COVID-19 has yet to become an endemic illness and will not be downgraded from an ‘especially dangerous’ infectious disease to a lower level despite the declining number of infections, according to the latest announcement by the Vietnamese Ministry of Health.
Although the disease’s mortality rate recorded across Vietnam sharply decreased to 0.06 percent in May from 1.03 percent in January, it has yet to reach zero while many serious cases are still being monitored and treated, the ministry noted.
Vietnam has recorded a total of five variants of the coronavirus since December 2019 while the Omicron variant has mutated into five sub-variants within the past six months, implying the emergence of a new lineage that can potentially cause a surge in infections and mortalities due to their ability to dodge immunity.
Therefore, the ministry decided not to lower the severity classification of COVID-19 from an ‘especially dangerous’ infectious disease to a ‘dangerous’ one at present.
In addition, the national health administration mentioned the complexity of the downgrading procedure, which can cause difficulty to the pandemic prevention and control work in case of a new outbreak, as another reason to maintain the respiratory disease’s classification.
The ministry also underscored in its announcement that COVID-19 has yet to be considered an endemic illness because its incidence remains unstable and unpredictable.

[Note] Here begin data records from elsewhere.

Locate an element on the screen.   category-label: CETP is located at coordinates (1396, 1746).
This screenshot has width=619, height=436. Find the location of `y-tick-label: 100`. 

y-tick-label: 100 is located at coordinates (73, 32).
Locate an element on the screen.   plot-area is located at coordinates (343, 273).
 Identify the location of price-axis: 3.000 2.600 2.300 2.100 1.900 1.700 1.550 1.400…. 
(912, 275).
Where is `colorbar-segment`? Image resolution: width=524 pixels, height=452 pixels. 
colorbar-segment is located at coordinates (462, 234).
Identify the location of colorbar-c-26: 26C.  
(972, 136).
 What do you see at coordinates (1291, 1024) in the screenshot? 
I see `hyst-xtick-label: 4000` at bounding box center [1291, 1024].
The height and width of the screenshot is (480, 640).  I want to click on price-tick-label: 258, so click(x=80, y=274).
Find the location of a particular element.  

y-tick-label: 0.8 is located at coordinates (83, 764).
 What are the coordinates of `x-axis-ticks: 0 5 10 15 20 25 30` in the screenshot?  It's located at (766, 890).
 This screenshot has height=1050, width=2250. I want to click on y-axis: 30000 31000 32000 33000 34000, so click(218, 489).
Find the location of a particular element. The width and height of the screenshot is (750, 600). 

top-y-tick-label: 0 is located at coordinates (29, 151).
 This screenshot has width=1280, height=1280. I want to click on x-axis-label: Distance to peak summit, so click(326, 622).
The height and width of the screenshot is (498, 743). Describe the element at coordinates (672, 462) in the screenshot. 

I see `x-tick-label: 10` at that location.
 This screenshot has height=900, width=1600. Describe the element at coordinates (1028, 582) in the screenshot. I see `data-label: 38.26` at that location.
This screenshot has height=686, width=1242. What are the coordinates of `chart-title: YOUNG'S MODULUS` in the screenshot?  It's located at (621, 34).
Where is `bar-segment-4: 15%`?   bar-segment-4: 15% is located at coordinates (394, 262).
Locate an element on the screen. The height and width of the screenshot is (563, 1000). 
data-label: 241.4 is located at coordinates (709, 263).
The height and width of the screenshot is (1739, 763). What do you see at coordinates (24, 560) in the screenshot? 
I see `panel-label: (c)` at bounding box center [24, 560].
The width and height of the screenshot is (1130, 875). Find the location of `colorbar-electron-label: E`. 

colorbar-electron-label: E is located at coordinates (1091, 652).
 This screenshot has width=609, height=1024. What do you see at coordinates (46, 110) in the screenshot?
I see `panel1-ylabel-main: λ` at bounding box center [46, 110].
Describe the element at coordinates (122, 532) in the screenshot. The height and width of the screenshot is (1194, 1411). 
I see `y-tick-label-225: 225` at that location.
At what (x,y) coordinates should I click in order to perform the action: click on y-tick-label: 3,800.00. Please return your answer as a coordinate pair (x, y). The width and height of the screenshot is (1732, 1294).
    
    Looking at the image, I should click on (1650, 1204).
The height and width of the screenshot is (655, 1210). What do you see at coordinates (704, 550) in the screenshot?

It cited South Africa and the U.S. as two examples, which saw a downward trend in infections for two months before the rate increased again at the beginning of May due to the circulation of BA.4 and BA.5 sub-variants and with no signs of slowing down.
Acquired immunity thanks to vaccination and infection is also expected to wane over time.
More time is thus needed to monitor and evaluate the stability as well as the change of the pathogen, the ministry said.
The announcement of the end of the COVID-19 pandemic in Vietnam will only be considered in the wake of a formal declaration by the World Health Organization and the continuous control of outbreaks in the country, it added.
The ministry also said that it prepared two approaches of either strengthening or easing COVID-19 prevention measures based on the incidence and mortality rate of the disease from now through 2023.
The body confirmed an additional 637 COVID-19 cases on Monday, raising Vietnam’s coronavirus patient tally to 10,744,085.
The same day, there were 6,653 recoveries, taking the total number of recovered cases to 9,653,650, said the ministry.
Among the current positive cases, only 16 are critically ill, the lowest number over the past 12 months.
The nation has administered 229,854,734 COVID-19 vaccine doses to its 100-million-strong population.